RECORDS FOR PROCESSING
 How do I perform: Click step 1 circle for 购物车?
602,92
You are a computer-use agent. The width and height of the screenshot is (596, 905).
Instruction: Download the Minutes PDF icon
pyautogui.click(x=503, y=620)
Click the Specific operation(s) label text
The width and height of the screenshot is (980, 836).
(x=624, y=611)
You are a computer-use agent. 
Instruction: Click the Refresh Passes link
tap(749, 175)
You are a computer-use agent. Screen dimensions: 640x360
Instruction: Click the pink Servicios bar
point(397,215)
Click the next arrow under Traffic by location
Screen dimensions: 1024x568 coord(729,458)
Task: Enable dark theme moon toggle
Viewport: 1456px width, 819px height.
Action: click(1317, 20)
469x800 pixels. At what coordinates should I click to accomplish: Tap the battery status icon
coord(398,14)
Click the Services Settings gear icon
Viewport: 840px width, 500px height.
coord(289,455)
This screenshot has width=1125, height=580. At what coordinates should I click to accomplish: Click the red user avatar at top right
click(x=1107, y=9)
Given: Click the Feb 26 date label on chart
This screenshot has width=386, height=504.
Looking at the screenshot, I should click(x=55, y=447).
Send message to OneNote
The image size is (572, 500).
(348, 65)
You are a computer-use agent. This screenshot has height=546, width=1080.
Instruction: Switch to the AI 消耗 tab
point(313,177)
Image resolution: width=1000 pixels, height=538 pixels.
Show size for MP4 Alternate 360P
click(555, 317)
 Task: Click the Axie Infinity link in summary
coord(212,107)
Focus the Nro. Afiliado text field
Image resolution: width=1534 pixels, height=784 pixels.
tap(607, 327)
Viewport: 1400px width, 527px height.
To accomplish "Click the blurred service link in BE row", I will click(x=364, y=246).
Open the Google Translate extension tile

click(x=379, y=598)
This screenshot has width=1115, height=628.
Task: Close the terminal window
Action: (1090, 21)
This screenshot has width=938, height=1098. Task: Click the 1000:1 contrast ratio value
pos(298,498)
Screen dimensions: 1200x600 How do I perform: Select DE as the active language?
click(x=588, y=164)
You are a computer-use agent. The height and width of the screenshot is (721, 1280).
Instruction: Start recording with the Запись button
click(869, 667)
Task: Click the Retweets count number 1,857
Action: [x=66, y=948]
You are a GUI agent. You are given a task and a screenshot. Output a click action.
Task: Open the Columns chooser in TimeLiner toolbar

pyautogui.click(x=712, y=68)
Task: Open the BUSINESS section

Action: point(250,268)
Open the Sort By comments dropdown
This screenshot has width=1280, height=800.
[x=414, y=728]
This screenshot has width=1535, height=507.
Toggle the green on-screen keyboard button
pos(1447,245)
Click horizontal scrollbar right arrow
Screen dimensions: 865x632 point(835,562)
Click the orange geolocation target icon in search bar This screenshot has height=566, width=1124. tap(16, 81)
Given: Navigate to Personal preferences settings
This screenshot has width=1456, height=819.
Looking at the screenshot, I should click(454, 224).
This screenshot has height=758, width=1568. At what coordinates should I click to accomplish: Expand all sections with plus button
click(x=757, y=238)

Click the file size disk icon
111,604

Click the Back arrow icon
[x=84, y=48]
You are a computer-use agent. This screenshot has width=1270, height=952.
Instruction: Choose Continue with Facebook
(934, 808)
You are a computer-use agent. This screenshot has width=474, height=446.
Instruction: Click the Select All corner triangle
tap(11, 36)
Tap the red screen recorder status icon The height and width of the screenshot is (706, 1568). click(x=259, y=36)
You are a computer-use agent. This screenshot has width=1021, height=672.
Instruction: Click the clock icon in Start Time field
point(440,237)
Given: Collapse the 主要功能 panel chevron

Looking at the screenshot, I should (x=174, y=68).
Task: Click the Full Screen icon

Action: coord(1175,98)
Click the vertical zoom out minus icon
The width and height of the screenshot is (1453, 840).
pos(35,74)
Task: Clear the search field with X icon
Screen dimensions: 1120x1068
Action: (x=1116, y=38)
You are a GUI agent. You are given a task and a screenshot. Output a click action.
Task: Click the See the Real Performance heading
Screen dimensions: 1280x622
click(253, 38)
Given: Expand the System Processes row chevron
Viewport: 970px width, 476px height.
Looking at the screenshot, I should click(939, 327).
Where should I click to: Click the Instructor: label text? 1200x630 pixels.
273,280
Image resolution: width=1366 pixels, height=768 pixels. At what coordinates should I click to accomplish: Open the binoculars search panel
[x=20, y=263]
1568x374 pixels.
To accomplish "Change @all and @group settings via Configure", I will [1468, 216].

TASK
Could you set down, exactly as written, the lines above between the one holding "This screenshot has height=758, width=1568." and the one holding "has width=1270, height=952.", inclusive, and nothing more?

EXERCISE OUTPUT
This screenshot has height=758, width=1568. At what coordinates should I click to accomplish: Expand all sections with plus button
click(x=757, y=238)

Click the file size disk icon
111,604

Click the Back arrow icon
[x=84, y=48]
You are a computer-use agent. This screenshot has width=1270, height=952.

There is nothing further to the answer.